▶ **Exercise aim**
Format the lines below as a Markdown table with the columns "Row" and "Line", giving each line its row number and skipping blank lines. Leave the pictures out of your answer.

○ ○ ○ ○ ○ ○ ○

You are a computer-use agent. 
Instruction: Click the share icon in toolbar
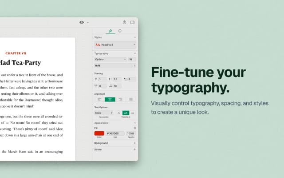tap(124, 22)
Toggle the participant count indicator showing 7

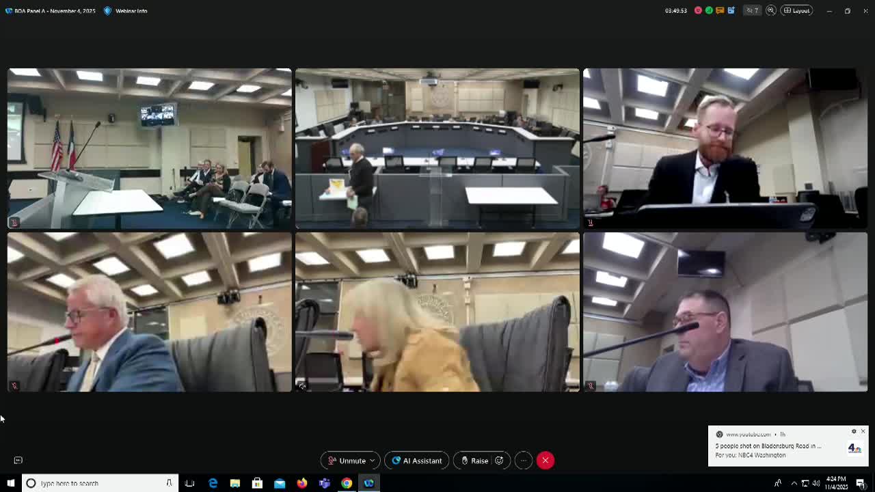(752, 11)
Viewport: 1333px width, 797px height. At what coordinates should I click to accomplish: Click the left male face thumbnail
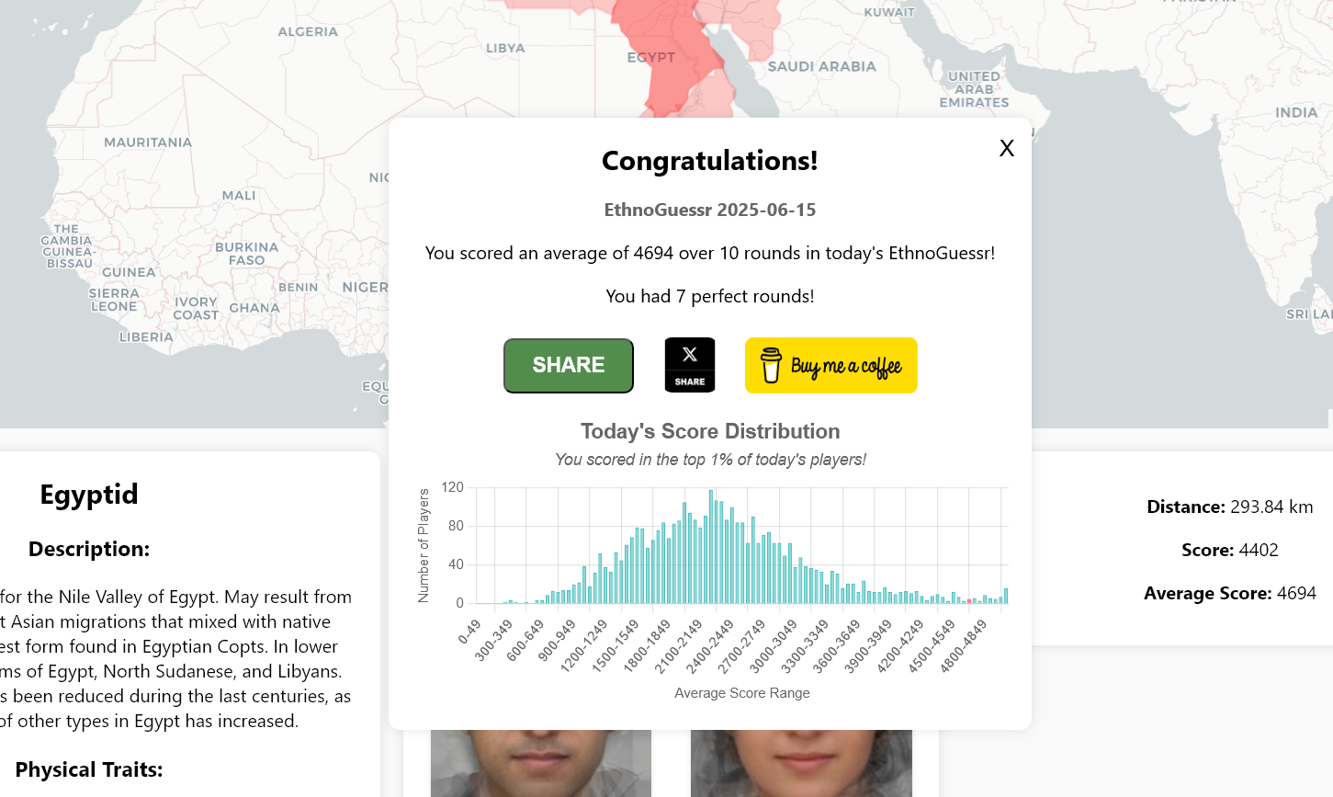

○ ○ ○ ○ ○ ○ ○

▶ **Response below**
| Row | Line |
|---|---|
| 1 | You are a computer-use agent.  |
| 2 | Instruction: Click the share icon in toolbar |
| 3 | tap(124, 22) |
| 4 | Toggle the participant count indicator showing 7 |
| 5 | (752, 11) |
| 6 | Viewport: 1333px width, 797px height. At what coordinates should I click to accomplish: Click the left male face thumbnail |